What the exercise asks: Down to the last line, reproduce the data below exactly.
[Opening Source material section]
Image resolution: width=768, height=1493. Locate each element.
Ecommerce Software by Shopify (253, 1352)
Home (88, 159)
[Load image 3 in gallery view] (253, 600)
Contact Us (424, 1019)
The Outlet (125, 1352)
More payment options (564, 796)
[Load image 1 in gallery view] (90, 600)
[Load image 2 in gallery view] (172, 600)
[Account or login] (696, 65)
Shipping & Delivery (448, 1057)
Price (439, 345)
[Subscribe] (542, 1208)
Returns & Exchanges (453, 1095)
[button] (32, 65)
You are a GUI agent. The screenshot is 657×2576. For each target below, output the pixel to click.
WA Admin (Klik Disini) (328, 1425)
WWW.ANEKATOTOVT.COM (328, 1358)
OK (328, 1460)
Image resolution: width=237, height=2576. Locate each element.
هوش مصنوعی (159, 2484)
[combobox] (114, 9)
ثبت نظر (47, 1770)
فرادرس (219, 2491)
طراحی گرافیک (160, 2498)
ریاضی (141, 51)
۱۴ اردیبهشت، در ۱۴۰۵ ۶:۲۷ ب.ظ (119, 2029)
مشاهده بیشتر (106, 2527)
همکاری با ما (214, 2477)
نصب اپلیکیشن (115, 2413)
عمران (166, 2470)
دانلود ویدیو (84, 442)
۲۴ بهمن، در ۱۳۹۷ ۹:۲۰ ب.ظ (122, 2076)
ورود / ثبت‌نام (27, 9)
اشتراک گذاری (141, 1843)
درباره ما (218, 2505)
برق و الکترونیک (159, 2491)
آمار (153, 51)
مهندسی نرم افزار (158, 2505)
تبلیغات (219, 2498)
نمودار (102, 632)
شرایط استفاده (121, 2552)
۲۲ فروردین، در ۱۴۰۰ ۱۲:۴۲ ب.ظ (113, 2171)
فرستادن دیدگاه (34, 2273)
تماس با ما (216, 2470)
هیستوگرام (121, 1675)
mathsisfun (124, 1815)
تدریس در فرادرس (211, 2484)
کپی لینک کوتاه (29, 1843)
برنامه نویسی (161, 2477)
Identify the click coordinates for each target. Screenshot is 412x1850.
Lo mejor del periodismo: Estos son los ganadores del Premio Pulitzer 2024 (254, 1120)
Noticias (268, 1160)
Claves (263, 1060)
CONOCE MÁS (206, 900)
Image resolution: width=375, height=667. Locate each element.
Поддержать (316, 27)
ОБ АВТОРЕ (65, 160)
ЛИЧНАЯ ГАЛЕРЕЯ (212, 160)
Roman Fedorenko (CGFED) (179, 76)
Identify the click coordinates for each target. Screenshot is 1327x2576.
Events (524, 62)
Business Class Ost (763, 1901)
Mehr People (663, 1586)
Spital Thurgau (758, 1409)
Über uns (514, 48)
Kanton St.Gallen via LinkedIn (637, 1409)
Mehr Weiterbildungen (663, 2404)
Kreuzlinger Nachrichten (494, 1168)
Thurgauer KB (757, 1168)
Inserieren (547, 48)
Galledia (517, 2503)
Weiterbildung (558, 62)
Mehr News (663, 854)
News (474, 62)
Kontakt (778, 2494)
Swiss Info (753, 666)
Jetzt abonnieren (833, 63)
[Closing Source material section]
Response to the task:
Image resolution: width=768, height=1493. Locate each element.
Ecommerce Software by Shopify (253, 1352)
Home (88, 159)
[Load image 3 in gallery view] (253, 600)
Contact Us (424, 1019)
The Outlet (125, 1352)
More payment options (564, 796)
[Load image 1 in gallery view] (90, 600)
[Load image 2 in gallery view] (172, 600)
[Account or login] (696, 65)
Shipping & Delivery (448, 1057)
Price (439, 345)
[Subscribe] (542, 1208)
Returns & Exchanges (453, 1095)
[button] (32, 65)
You are a GUI agent. The screenshot is 657×2576. For each target below, output the pixel to click.
WA Admin (Klik Disini) (328, 1425)
WWW.ANEKATOTOVT.COM (328, 1358)
OK (328, 1460)
Image resolution: width=237, height=2576. Locate each element.
هوش مصنوعی (159, 2484)
[combobox] (114, 9)
ثبت نظر (47, 1770)
فرادرس (219, 2491)
طراحی گرافیک (160, 2498)
ریاضی (141, 51)
۱۴ اردیبهشت، در ۱۴۰۵ ۶:۲۷ ب.ظ (119, 2029)
مشاهده بیشتر (106, 2527)
همکاری با ما (214, 2477)
نصب اپلیکیشن (115, 2413)
عمران (166, 2470)
دانلود ویدیو (84, 442)
۲۴ بهمن، در ۱۳۹۷ ۹:۲۰ ب.ظ (122, 2076)
ورود / ثبت‌نام (27, 9)
اشتراک گذاری (141, 1843)
درباره ما (218, 2505)
برق و الکترونیک (159, 2491)
آمار (153, 51)
مهندسی نرم افزار (158, 2505)
تبلیغات (219, 2498)
نمودار (102, 632)
شرایط استفاده (121, 2552)
۲۲ فروردین، در ۱۴۰۰ ۱۲:۴۲ ب.ظ (113, 2171)
فرستادن دیدگاه (34, 2273)
تماس با ما (216, 2470)
هیستوگرام (121, 1675)
mathsisfun (124, 1815)
تدریس در فرادرس (211, 2484)
کپی لینک کوتاه (29, 1843)
برنامه نویسی (161, 2477)
Identify the click coordinates for each target. Screenshot is 412x1850.
Lo mejor del periodismo: Estos son los ganadores del Premio Pulitzer 2024 (254, 1120)
Noticias (268, 1160)
Claves (263, 1060)
CONOCE MÁS (206, 900)
Image resolution: width=375, height=667. Locate each element.
Поддержать (316, 27)
ОБ АВТОРЕ (65, 160)
ЛИЧНАЯ ГАЛЕРЕЯ (212, 160)
Roman Fedorenko (CGFED) (179, 76)
Identify the click coordinates for each target. Screenshot is 1327x2576.
Events (524, 62)
Business Class Ost (763, 1901)
Mehr People (663, 1586)
Spital Thurgau (758, 1409)
Über uns (514, 48)
Kanton St.Gallen via LinkedIn (637, 1409)
Mehr Weiterbildungen (663, 2404)
Kreuzlinger Nachrichten (494, 1168)
Thurgauer KB (757, 1168)
Inserieren (547, 48)
Galledia (517, 2503)
Weiterbildung (558, 62)
Mehr News (663, 854)
News (474, 62)
Kontakt (778, 2494)
Swiss Info (753, 666)
Jetzt abonnieren (833, 63)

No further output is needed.